He was not unhappy over his first wife’s death a few years after they left England, because they had never really liked each other, and it seemed to him now that even before she was dead he had made up his mind, if she did die, never to marry again. He had held out on this until he was nearly fifty, when he met Rosaleen at a dance in the County Sligo hall far over on East 86th Street. She was a great tall rosy girl, a prize dancer, and the boys were fairly fighting over her. She led him a dance then for two years before she would have him. She said there was nothing against him except he came from Bristol, and the outland Irish had the name of people you couldn’t trust. She couldn’t say why—it was just a name they had, worse than Dublin people itself. No decent Sligo girl would marry a Dublin man if he was the last man on earth. Dennis didn’t believe this, he’d never heard any such thing against the Dubliners; he thought a country girl would lep at the chance to marry a city man whatever. Rosaleen said, “Maybe,” but he’d see whether she would lep to marry Bristol Irish. She was chambermaid in a rich woman’s house, a fiend of darkness if there ever was one,
said Rosaleen, and at first Dennis had been uneasy about the whole thing, fearing a young girl who had to work so hard might be marrying an older man for his money, but before the two years were up he had got over that notion.

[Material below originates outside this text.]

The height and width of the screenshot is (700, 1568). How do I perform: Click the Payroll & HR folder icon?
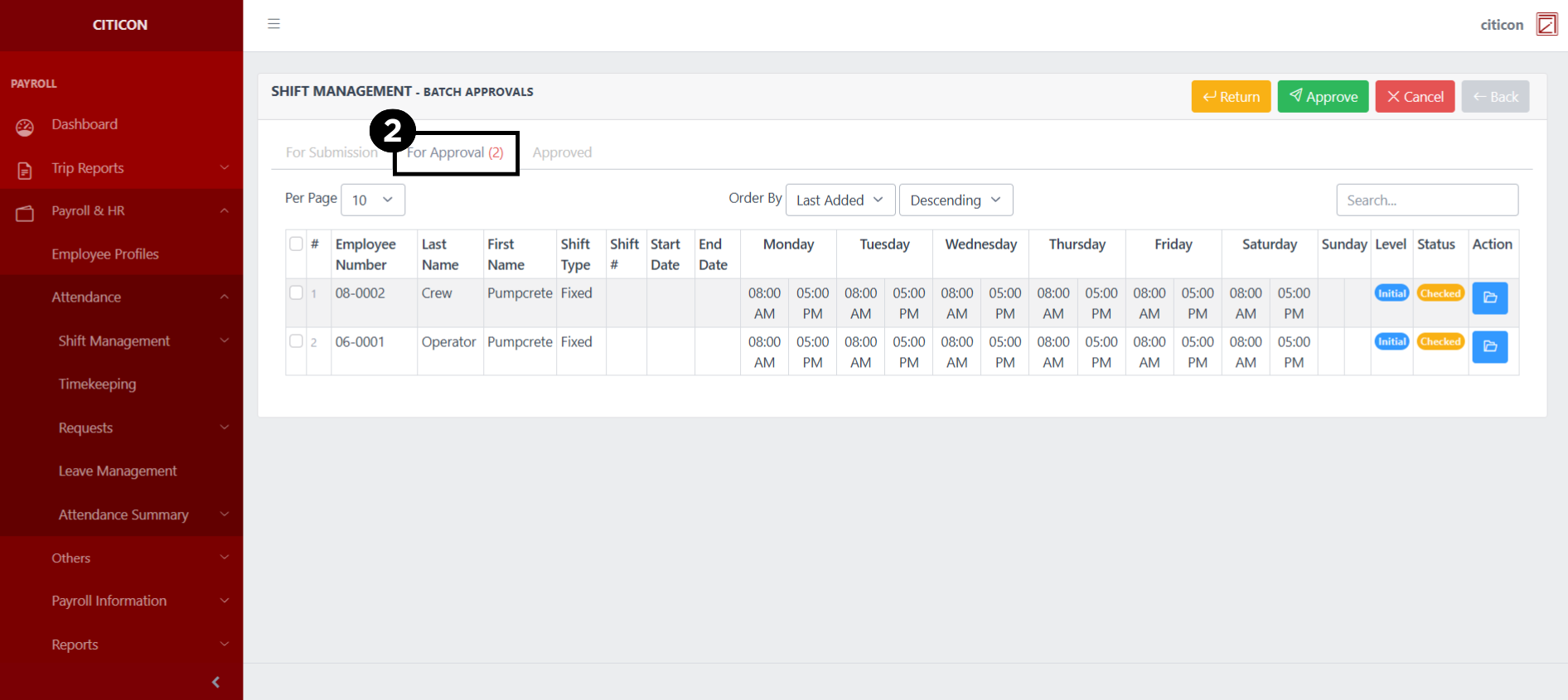tap(25, 214)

It wasn’t long after they were married Dennis began almost to wish sometimes he had let one of those strong-armed boys have her, but he had been fond of her, she was a fine good girl, and after she cooled down a little, he knew he could have never done better. The only thing was, he wished it had been Rosaleen he had married that first time in Bristol, and now they’d be settled together, nearer an age. Thirty years was too much difference altogether. But he never said any such thing to Rosaleen. A man owes something to himself. He knocked out his pipe on the foot scraper and felt a real need to go in the kitchen and find a pipe cleaner.

Rosaleen said, “Come in and welcome!” He stood peering around wondering what she had been making. She warned him: “I’m off to milk now, and mind ye keep your eyes in your pocket. The cow now—the creature! Pretty soon she’ll be jumping the stone walls after the apples, and running wild through the fields roaring, and it’s all for another calf only, the poor deceived thing!” Dennis said, “I don’t see what deceit there is in that.” “Oh, don’t you now?” said Rosaleen, and gathered up her milk pails.

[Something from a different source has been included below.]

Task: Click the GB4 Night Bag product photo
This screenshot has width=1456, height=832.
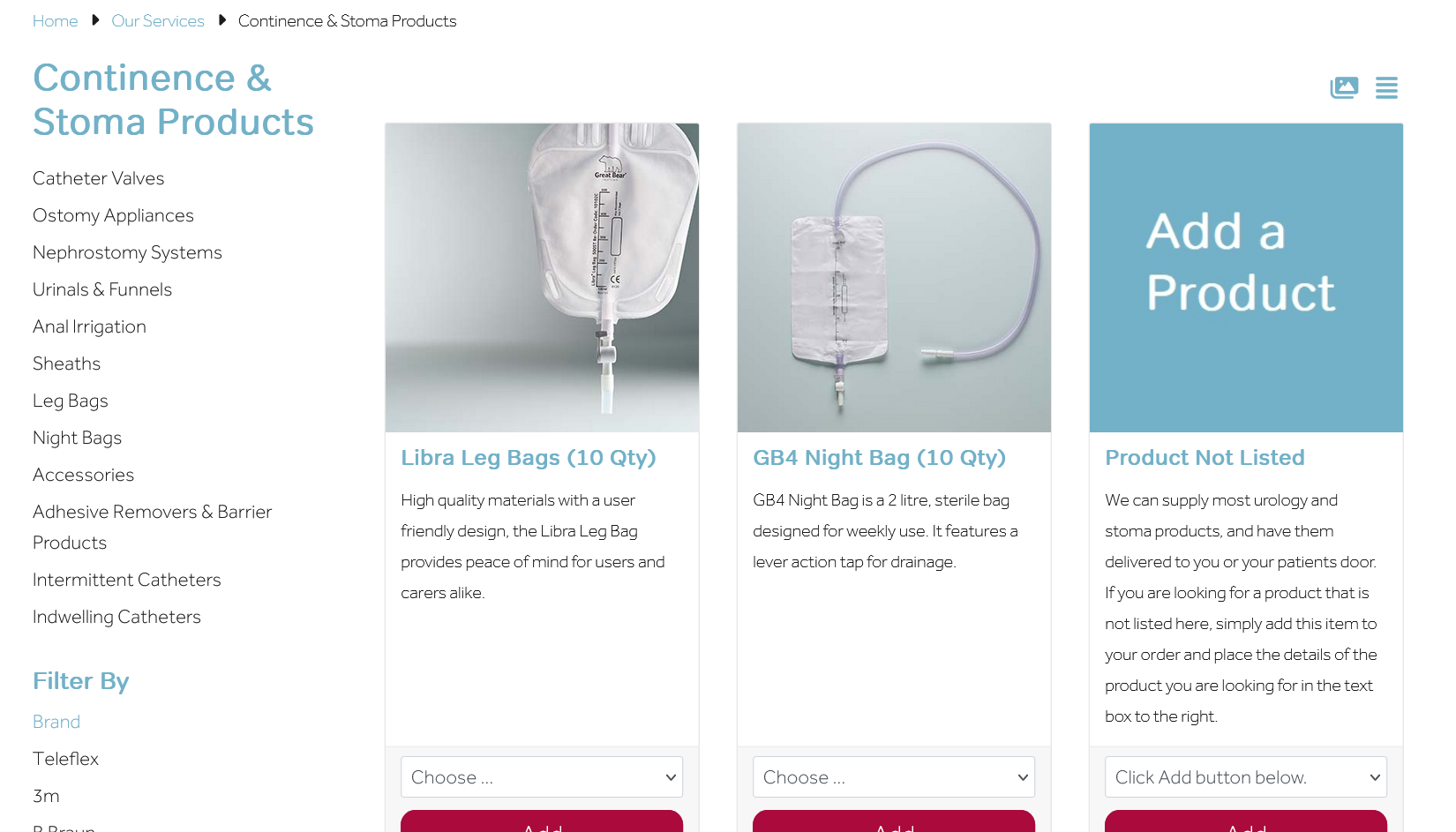Action: pyautogui.click(x=894, y=277)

The kitchen was warm and Dennis felt at home again. The kettle was simmering for tea, the cats lay curled or sprawled as they chose, and Dennis sat within himself smiling a sunken smile, cleaning his pipe. In the barn Rosaleen looped up her purple gingham skirts and sat with her forehead pressed against the warm, calm side of the cow, drawing two thick streams of milk into the pail. She said to the cow: “It’s no life, no life at all. A man of his years is no comfort to a woman,” and went on with a slow murmur that was not complaining about the things of her life.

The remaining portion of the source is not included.